=== Section Start ===

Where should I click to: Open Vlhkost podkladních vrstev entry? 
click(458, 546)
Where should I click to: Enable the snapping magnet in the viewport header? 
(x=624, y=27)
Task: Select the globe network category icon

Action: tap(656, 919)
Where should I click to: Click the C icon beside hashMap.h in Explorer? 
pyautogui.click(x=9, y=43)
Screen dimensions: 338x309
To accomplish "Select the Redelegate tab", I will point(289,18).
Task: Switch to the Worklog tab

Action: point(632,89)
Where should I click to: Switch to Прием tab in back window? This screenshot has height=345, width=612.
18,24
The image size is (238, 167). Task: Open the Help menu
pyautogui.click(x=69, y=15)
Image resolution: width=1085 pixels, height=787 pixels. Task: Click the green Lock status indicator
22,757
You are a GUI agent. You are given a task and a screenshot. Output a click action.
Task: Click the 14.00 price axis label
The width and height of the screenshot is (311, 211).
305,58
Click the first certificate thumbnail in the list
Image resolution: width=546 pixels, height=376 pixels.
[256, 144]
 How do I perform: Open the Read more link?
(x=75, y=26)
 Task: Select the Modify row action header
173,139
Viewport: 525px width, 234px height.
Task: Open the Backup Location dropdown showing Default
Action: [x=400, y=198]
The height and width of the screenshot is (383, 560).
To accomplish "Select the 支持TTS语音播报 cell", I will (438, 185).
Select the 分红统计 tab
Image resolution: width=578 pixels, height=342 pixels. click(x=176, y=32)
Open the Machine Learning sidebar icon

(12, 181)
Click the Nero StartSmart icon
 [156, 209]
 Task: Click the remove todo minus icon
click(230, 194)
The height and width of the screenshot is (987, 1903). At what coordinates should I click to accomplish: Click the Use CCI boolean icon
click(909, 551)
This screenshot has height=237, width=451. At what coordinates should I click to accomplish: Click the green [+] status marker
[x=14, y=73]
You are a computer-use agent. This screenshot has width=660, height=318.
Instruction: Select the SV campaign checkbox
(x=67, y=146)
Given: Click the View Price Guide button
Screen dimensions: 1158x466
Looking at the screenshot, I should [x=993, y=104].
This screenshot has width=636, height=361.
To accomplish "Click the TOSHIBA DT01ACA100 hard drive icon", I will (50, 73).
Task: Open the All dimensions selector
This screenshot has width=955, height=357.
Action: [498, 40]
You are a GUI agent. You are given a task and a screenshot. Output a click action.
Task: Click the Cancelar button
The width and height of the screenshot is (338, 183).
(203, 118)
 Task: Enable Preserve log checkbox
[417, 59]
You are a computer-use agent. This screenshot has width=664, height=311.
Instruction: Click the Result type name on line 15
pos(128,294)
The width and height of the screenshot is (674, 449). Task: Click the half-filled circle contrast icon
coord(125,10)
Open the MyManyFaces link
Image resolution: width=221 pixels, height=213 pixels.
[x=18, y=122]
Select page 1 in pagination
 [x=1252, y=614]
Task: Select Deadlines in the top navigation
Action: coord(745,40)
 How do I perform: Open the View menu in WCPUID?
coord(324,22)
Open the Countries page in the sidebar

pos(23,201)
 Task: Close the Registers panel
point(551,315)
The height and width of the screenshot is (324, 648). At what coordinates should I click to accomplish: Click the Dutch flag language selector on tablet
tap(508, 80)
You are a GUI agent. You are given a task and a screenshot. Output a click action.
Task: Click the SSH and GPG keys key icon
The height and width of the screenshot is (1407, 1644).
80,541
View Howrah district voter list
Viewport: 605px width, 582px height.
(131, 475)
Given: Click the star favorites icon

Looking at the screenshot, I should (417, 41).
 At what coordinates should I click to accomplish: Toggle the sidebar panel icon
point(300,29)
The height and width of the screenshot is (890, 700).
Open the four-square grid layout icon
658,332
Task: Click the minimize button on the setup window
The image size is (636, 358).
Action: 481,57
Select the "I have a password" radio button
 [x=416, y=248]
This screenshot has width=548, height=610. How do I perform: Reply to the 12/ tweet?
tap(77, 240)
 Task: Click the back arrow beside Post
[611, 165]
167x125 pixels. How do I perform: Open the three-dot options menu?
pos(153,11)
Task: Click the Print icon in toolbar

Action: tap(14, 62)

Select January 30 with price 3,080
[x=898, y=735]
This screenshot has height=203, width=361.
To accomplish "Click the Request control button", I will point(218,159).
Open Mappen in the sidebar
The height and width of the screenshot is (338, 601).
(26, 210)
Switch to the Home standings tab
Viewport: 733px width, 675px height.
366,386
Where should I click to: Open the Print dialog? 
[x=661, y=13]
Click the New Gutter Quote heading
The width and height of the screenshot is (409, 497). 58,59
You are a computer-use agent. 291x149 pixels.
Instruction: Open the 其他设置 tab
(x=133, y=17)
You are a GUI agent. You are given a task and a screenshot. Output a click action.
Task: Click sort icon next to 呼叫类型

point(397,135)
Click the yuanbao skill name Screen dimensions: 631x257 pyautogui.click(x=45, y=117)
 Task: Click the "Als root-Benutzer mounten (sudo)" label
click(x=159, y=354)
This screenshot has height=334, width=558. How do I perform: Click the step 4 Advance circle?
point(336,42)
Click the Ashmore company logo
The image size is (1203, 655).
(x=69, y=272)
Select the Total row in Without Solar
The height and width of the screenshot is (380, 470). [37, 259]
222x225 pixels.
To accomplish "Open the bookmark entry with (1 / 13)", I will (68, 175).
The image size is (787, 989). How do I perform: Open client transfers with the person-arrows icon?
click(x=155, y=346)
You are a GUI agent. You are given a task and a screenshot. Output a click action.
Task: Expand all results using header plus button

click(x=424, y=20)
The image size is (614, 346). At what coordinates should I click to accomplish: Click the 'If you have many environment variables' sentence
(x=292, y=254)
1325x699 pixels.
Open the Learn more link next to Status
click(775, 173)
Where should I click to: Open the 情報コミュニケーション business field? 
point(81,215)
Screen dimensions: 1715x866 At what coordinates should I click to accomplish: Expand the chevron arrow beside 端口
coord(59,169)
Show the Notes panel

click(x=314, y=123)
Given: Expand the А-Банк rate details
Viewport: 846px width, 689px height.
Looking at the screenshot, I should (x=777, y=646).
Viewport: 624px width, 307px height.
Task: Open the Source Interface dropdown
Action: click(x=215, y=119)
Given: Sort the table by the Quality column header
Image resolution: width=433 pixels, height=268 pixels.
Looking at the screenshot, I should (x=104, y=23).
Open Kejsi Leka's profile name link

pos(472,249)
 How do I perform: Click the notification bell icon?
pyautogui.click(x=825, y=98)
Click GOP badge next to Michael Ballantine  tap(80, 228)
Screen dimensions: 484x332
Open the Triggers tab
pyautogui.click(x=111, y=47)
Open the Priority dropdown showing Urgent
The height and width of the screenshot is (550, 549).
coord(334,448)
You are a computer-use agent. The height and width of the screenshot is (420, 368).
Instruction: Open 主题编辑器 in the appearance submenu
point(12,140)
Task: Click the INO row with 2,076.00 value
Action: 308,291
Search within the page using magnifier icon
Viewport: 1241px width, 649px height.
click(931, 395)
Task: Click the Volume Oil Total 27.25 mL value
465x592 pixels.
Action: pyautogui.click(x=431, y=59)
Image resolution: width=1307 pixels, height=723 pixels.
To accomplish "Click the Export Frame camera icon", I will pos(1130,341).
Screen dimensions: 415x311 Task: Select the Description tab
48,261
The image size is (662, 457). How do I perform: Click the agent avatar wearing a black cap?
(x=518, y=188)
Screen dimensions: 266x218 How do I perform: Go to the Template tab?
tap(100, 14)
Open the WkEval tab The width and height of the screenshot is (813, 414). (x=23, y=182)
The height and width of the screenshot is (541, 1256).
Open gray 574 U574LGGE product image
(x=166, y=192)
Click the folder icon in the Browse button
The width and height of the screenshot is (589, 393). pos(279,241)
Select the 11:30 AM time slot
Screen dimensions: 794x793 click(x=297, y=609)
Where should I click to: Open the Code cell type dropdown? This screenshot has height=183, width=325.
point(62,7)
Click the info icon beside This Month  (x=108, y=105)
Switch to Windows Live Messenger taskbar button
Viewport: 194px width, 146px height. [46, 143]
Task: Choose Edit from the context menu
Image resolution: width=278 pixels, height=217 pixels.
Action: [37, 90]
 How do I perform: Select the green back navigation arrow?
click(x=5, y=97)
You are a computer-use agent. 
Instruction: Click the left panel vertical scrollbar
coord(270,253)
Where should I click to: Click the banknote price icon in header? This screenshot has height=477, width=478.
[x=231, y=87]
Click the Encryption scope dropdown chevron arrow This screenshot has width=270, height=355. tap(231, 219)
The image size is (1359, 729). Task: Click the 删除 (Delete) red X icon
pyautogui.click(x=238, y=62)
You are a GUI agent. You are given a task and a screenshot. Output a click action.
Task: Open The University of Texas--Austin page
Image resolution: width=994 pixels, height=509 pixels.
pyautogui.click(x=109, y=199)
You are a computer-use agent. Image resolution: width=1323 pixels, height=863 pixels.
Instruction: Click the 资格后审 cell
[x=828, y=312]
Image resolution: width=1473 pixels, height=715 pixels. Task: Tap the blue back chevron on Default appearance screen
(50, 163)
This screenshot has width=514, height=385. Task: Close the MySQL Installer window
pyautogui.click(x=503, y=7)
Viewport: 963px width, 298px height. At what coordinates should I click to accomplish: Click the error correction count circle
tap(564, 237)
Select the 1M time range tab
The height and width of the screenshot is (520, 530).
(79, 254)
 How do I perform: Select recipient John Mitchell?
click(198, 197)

=== Section End ===

Look through the data above. Find each line with the string "will" and copy it.

To accomplish "Select the Redelegate tab", I will point(289,18).
To accomplish "Select the 支持TTS语音播报 cell", I will (438, 185).
To accomplish "Click the TOSHIBA DT01ACA100 hard drive icon", I will (50, 73).
To accomplish "Click the Request control button", I will point(218,159).
To accomplish "Open the bookmark entry with (1 / 13)", I will (68, 175).
To accomplish "Click the Export Frame camera icon", I will pos(1130,341).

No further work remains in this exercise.